* Required work:
Gather up every line from the entries below that uses the word "computer".

(Stored items)
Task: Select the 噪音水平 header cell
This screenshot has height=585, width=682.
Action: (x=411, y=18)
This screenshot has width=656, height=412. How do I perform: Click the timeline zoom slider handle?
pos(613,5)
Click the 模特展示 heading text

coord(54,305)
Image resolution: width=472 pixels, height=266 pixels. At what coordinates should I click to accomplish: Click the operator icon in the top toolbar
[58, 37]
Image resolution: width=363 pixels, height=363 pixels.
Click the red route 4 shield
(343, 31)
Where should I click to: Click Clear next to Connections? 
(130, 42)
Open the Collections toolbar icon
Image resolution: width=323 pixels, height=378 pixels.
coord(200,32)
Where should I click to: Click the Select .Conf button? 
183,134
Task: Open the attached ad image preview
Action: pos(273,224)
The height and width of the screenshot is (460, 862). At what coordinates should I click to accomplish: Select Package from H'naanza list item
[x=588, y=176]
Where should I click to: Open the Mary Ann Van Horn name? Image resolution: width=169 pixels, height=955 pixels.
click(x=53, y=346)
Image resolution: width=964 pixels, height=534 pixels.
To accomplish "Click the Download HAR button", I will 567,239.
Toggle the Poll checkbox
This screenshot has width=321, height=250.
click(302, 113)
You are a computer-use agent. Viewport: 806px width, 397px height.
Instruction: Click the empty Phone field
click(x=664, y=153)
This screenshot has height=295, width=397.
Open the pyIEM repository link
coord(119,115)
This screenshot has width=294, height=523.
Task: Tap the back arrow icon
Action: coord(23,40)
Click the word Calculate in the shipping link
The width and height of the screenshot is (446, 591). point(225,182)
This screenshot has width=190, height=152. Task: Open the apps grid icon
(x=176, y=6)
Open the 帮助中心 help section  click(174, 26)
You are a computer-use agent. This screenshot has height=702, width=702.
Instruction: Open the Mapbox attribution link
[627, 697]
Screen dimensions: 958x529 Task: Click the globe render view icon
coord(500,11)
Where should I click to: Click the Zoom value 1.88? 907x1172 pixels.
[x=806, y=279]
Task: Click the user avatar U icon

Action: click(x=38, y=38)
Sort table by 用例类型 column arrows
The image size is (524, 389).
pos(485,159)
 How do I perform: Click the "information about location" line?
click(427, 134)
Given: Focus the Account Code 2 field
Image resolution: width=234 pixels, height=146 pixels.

* Result of this task:
You are a computer-use agent. Viewport: 806px width, 397px height.
You are a computer-use agent. This screenshot has height=702, width=702.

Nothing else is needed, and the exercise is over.